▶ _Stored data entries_

=== Begin Enclosure ===

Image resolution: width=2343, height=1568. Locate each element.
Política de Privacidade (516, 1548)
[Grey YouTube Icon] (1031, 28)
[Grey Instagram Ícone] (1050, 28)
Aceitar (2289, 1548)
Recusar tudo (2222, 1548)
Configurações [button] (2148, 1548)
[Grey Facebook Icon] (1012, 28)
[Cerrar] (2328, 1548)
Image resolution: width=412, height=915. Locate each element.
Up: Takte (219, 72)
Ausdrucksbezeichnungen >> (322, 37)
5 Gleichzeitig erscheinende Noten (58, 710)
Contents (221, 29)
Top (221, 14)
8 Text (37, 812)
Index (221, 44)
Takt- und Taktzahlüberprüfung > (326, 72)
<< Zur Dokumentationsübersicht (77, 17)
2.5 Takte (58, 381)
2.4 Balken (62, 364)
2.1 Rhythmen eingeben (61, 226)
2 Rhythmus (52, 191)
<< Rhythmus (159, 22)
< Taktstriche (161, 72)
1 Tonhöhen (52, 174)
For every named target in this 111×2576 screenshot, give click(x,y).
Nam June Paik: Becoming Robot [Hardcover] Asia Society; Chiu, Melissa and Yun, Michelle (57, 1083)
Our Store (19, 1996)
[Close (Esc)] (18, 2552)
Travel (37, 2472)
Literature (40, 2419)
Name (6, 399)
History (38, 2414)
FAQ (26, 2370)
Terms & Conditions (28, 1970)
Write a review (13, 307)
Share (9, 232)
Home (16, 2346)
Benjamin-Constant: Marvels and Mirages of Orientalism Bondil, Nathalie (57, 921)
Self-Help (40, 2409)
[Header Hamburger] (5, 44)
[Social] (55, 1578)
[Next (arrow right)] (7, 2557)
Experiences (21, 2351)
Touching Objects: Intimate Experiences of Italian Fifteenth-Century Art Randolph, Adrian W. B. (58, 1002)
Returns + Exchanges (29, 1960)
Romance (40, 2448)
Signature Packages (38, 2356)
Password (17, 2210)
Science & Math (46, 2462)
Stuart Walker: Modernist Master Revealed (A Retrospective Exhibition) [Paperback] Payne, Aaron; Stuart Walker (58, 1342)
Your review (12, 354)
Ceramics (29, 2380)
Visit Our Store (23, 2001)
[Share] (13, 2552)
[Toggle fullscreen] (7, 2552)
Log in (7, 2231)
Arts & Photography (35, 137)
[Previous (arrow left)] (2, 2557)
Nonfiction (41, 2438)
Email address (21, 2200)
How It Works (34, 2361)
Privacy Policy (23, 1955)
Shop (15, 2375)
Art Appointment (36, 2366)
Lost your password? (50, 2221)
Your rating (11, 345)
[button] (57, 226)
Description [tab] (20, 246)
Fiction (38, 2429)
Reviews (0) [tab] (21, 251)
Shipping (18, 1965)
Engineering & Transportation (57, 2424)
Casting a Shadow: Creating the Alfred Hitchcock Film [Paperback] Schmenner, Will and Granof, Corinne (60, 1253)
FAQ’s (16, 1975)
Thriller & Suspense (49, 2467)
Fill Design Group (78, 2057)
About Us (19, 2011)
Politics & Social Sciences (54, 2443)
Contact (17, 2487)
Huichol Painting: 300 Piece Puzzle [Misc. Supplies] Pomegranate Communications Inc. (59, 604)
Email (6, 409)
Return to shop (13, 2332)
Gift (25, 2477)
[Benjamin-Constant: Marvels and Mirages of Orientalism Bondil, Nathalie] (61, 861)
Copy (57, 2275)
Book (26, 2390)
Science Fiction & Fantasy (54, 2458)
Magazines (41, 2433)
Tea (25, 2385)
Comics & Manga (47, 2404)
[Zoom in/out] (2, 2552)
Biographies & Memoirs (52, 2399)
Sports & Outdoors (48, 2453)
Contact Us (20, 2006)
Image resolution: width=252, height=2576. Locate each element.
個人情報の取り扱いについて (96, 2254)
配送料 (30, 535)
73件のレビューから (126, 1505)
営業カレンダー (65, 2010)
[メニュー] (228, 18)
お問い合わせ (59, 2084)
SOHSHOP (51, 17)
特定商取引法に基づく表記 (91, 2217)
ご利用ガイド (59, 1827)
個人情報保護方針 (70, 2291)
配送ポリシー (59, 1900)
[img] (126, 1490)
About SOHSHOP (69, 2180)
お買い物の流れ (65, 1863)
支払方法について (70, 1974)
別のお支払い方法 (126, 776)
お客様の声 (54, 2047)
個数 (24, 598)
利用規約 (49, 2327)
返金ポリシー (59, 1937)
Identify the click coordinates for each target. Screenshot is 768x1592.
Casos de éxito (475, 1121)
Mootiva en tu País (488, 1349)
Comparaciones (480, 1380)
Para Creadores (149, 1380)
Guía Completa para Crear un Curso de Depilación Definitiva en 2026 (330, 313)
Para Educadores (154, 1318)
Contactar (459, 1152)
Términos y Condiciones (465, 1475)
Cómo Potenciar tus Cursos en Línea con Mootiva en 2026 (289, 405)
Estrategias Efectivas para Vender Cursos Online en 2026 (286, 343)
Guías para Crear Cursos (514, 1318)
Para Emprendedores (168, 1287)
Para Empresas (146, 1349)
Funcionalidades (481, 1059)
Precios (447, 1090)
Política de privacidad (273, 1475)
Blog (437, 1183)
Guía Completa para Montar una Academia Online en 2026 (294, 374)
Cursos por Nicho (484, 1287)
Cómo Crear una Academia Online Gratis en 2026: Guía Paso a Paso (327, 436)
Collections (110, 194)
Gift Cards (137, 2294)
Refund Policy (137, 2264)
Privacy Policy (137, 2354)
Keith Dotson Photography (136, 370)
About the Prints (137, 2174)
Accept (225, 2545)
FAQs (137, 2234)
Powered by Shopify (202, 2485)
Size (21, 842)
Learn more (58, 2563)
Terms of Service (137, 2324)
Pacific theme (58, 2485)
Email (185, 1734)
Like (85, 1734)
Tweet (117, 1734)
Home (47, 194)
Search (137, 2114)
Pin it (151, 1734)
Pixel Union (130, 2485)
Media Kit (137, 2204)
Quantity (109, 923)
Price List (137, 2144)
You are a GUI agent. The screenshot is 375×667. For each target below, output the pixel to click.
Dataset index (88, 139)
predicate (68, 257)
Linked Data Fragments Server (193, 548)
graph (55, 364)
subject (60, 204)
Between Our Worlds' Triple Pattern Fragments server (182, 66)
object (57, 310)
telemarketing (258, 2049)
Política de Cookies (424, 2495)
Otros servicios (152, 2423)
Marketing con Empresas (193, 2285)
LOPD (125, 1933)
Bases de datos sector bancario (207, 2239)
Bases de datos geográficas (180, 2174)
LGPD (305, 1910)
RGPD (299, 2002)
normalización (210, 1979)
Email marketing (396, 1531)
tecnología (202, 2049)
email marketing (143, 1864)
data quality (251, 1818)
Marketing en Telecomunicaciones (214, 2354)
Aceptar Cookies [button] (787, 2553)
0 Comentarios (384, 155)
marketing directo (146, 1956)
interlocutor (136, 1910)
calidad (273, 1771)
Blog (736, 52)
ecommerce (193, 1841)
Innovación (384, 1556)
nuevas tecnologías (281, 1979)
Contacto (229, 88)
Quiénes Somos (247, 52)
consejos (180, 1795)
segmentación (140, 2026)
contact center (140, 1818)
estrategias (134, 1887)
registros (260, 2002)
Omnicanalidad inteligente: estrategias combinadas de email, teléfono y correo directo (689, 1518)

=== End Enclosure ===

Please copy exactly the lines from the first line of the records above through the line containing "Image resolution: width=412, height=915.", including both, and nothing more.

Image resolution: width=2343, height=1568. Locate each element.
Política de Privacidade (516, 1548)
[Grey YouTube Icon] (1031, 28)
[Grey Instagram Ícone] (1050, 28)
Aceitar (2289, 1548)
Recusar tudo (2222, 1548)
Configurações [button] (2148, 1548)
[Grey Facebook Icon] (1012, 28)
[Cerrar] (2328, 1548)
Image resolution: width=412, height=915. Locate each element.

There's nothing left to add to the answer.